**Exercise directions:**
Starting with the line with "Instruction: Click the" in the entries below and going on through the line with "The width and", output every line exactly and nothing more. No pictures.

**Stored data:**

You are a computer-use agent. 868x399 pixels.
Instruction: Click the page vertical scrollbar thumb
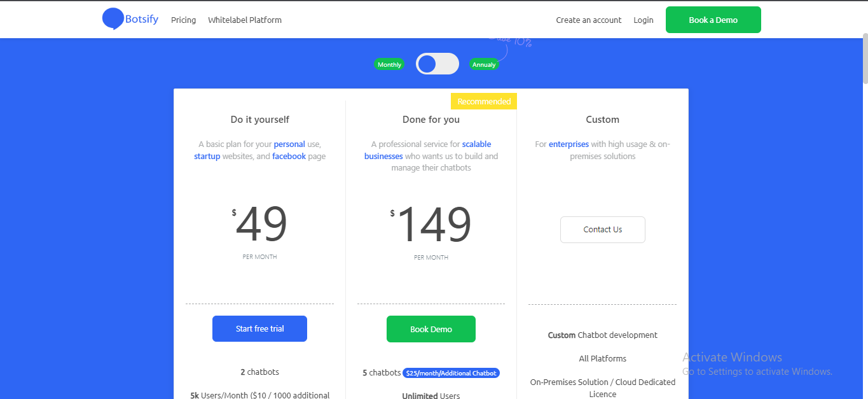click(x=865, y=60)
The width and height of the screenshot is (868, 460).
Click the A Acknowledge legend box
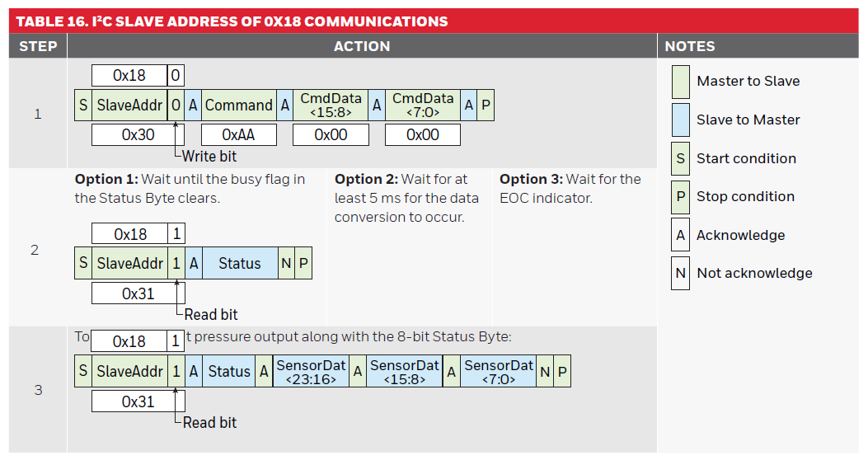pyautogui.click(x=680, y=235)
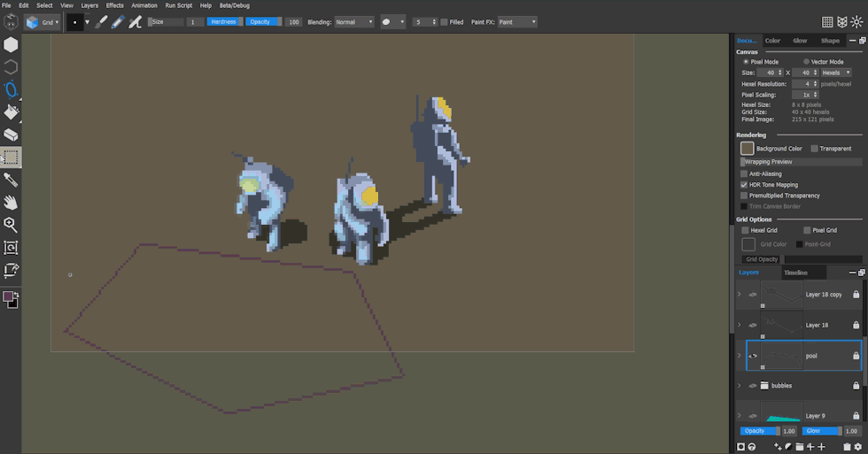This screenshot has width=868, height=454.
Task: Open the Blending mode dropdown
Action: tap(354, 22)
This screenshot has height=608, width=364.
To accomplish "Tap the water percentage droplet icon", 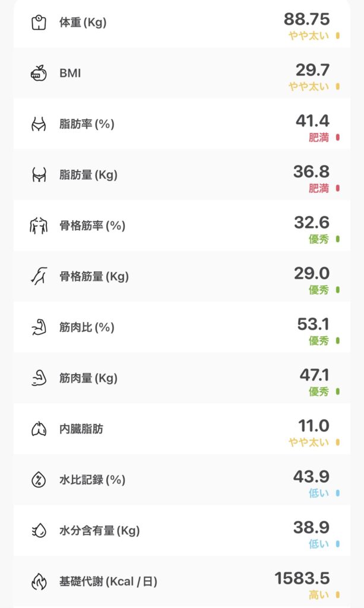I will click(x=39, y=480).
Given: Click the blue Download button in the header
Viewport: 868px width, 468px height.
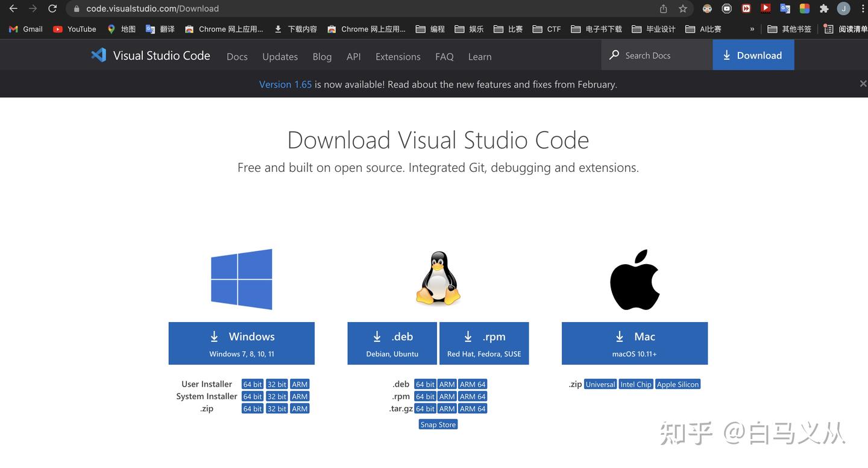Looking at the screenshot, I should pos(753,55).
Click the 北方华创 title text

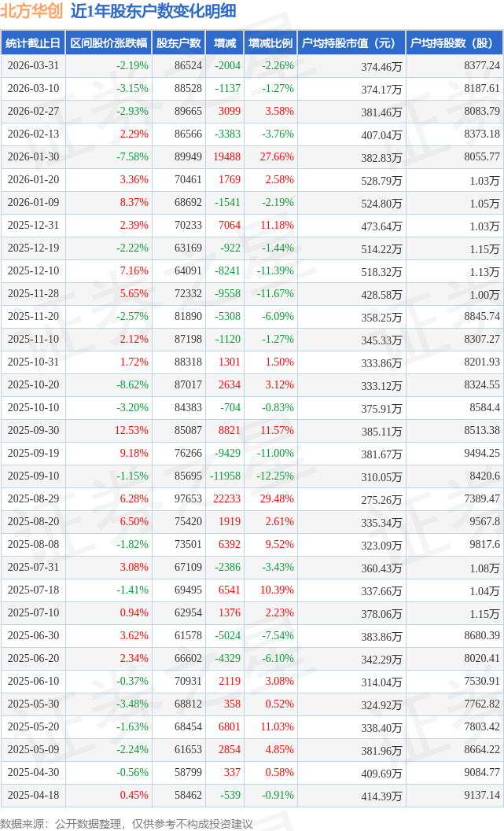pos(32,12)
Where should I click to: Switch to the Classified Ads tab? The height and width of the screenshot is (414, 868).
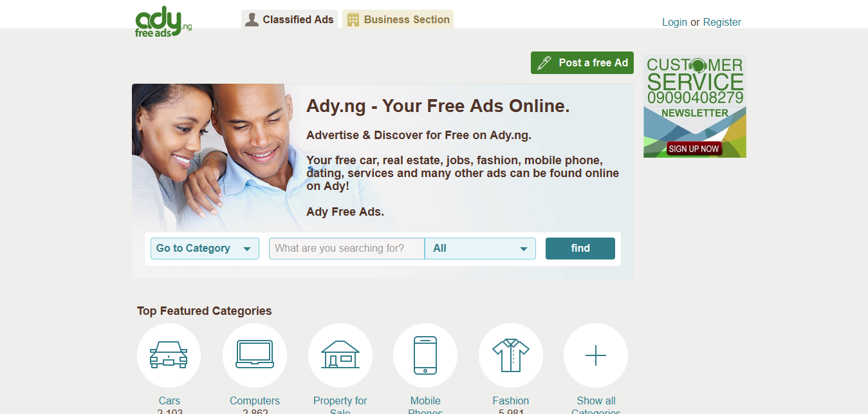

**Solution to this exercise:**
Instruction: Click the page vertical scrollbar thumb
click(x=865, y=60)
The width and height of the screenshot is (868, 460).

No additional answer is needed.